Zhang S, Gao R, Zhang G, Huang X, Li C, Le M, Zhao T
Zhongshan Ophthalmic Center, Sun Yat-sen University of Medical Sciences, Guangzhou 510060, China.
Zhonghua Yan Ke Za Zhi. 2001 May;37(3):164-6.
To explore the indication of vitrectomy for the treatment of pre-macular proliferative disease, the surgical technique, results and the prevention and treatment of complications.

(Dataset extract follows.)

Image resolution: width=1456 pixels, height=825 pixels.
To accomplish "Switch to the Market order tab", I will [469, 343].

Forty-one eyes of 41 cases with different kinds of macular traction or macular pucker, including 12 cases of idiopathic epimacular membrane, 10 cases of macular hole complicated with epimacular membrane and 19 cases of macular pucker after reattachment surgery (no diabetic retinopathy or retinal detachment) were treated with vitreous surgery. The issue of this operation is to find out underlying fissures (an under-bridge) or weakly adherent sites between a membrane and the retina. Using flute-needle, intraocular pick, spade and vitreoretinal forceps, we can separate and peel the proliferative membrane and the posterior cortical vitreous from the retinal surface completely.

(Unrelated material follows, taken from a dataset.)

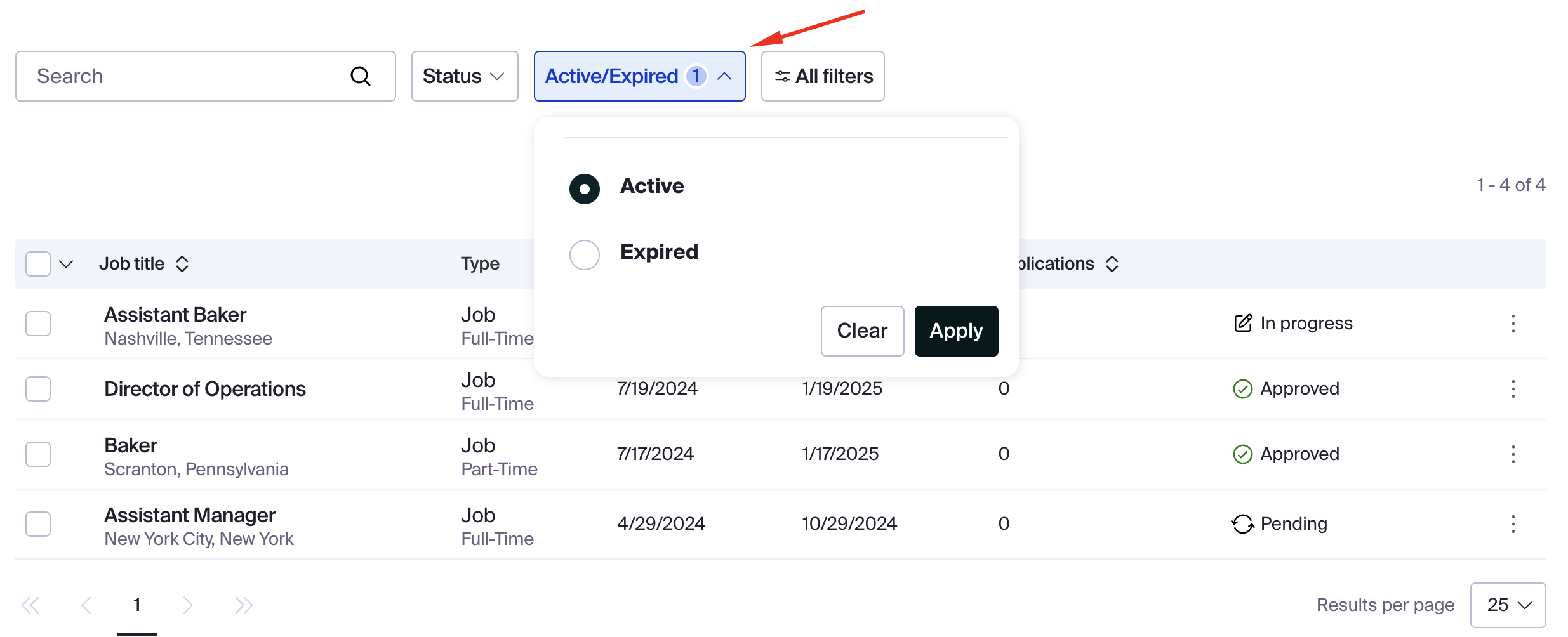Click the edit icon beside In progress status

click(x=1242, y=322)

In 41 cases, epimacular membrane was peeled successfully, and the normal anatomic structure of the macula was restored. Four cases had small amount of hemorrhage in the superficial layer of the retina in and after the operation, and all the other cases did not have any complications, such as retinal tear or detachment. Thirty-eight cases obtained higher visual acuity, and in 3 cases the visual acuity maintained at their pre-operative level. Metamorphopsia was significantly improved, even disappeared. The follow-up period was 3 months to 4 years.
The therapeutic effects of vitreous surgery for treatment of various kinds of proliferative maculopathy are reliable. After the surgery, the visual acuity can be elevated, the symptoms can be ameliorated and the complications can be effectively controlled.